La cigarette électronique aiderait à arrêter de fumer, mais continue à faire peur
INTERVIEW•Ce mercredi, l’agence Santé Publique France publie une étude sur l’usage de la cigarette électronique en FrancePropos recueillis par Romarik Le Dourneuf
L'essentiel
- La cigarette électronique est apparue vers 2010 en France.
- En 2017, 700.000 personnes déclarent avoir arrêté le tabac grâce à la vapoteuse.
- Les effets à long terme des produits utilisés sont encore méconnus, ce qui entraîne une défiance de beaucoup de fumeurs, selon Guillemette Quatremère, la responsable de l’étude.
Et si Lucky Luke avait troqué son (ex)-mégot contre une cigarette électronique ? Il aurait alors imité 3,8 % des Français. C’est ce que révèle le baromètre de Santé Publique France publié ce mercredi. L’étude montre le succès grandissant de la vapoteuse, laquelle garde toutefois une image mitigée. 20 minutes a interrogé Guillemette Quatremère, responsable de l’étude, pour en savoir plus.
Le baromètre se base sur la période 2010-2017. Sur cet intervalle, le nombre d’utilisateurs a explosé. Qui sont les vapoteurs français ? Et combien sont-ils ?
En premier lieu, les vapoteurs ont presque tous un lien avec le tabac. Qu’ils fument en parallèle ou ne touchent plus une cigarette, ils ont tous été fumeurs. Il faut préciser que l’étude porte sur les personnes âgées de 18 à 75 ans. D’ailleurs, 90 % des vapoteurs utilisent du produit avec nicotine. En 2017, 3.8 % de la population affirme vapoter, et 2.7 % le fait quotidiennement. Ce sont en majorité des hommes, près de 6 sur 10. Parmi ces vapoteurs de tous les jours, les personnes ayant un baccalauréat ou plus sont significativement plus nombreuses. Quasiment 40 % des utilisateurs de cigarette électronique continuent de fumer du tabac quotidiennement, contre 50 % qui n’y touchent plus. Enfin, moins de 1 % de cette population n’a jamais fumé.
La cigarette électronique permet-elle réellement d’arrêter de fumer ?
Oui, c’est assez clair. Mais attention, sur ce type de sujet, il est toujours nécessaire de faire des études scientifiques à long terme. Toutefois, certains chiffres parlent déjà. La part de fumeurs quotidiens a diminué de 64.5 % à 39.7 % chez les vapoteurs. Cela signifie bien que la cigarette électronique se substitue petit à petit au tabac chez les utilisateurs. Depuis son arrivée en France, 700.000 personnes affirment que vapoter les a aidés à arrêter de fumer. C’est d’ailleurs l’intérêt principal à son expérimentation, 6 vapoteurs ou ex-vapoteurs sur 10 déclarant avoir essayé pour arrêter de fumer. Et 30 % simplement pour diminuer leur consommation de tabac. Un impératif à l’arrêt du tabac : pour être efficace, l’utilisation de la cigarette électronique doit être exclusive.

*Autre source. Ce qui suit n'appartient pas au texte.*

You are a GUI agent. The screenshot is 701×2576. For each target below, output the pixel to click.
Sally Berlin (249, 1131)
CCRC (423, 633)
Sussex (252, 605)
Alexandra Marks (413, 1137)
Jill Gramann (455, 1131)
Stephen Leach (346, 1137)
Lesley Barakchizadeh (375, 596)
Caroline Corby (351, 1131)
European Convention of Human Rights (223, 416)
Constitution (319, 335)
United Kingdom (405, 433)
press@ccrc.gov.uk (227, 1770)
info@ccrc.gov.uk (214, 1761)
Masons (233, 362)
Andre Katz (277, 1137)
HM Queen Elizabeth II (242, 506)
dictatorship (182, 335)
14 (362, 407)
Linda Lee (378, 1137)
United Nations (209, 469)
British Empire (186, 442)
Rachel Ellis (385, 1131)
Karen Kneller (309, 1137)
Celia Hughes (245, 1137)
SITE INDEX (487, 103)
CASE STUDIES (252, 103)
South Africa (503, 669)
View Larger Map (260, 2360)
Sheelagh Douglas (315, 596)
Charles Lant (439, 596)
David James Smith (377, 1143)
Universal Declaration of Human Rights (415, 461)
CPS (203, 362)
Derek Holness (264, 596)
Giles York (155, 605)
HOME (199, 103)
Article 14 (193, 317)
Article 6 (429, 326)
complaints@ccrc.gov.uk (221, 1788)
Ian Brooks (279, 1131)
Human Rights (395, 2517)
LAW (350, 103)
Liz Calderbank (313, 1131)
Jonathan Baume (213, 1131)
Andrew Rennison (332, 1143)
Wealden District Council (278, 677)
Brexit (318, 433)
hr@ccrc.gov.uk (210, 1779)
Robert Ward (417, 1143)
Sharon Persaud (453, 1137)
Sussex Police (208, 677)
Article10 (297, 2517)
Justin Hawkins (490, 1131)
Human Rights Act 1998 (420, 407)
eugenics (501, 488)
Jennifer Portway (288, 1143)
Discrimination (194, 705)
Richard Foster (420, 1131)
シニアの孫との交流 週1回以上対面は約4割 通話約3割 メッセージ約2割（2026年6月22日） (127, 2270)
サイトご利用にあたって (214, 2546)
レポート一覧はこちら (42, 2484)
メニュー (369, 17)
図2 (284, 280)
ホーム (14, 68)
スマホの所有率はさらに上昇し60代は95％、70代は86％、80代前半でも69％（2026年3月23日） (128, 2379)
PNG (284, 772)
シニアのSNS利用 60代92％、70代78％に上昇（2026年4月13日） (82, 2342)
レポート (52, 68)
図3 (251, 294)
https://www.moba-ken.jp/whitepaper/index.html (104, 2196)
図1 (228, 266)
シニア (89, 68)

De nombreuses études contradictoires ont été publiées sur les effets de la cigarette électronique sur la santé. Qu’en sait-on aujourd’hui ?
En effet, des études sortent presque tous les jours. Pour le moment, la très grande majorité des scientifiques et médecins s’accordent à dire que la cigarette électronique est nettement moins nocive que le tabac. Les effets à court terme sont bénins. Le produit utilisé ne contient pas les 4.000 substances toxiques qu’on trouve dans une cigarette. L’ANSES travaille dessus. Nous devons tout de même attendre des études incontestables et laisser le temps à la recherche. Il faut notamment rappeler que la nicotine, présente dans le produit pour vapoteuse, a un très fort pouvoir d’addiction.
L’étude montre que la moitié de la population pense que la cigarette électronique est au moins aussi nocive, voire plus nocive que le tabac…
Nous avons plusieurs hypothèses. D’abord, il y a souvent une confusion entre les effets néfastes du goudron, du monoxyde de carbone ou d’autres produits avec la nicotine. Les gens ont tendance à penser que deux produits contenant de la nicotine auront les mêmes effets. C’est aussi le reflet de la méconnaissance que nous avons des conséquences à long terme de la vapote. Les gens « connaissent » les dangers du tabac. Or, les doutes que nous avons sur le produit des e-cigarettes entraînent une méfiance, et même une défiance.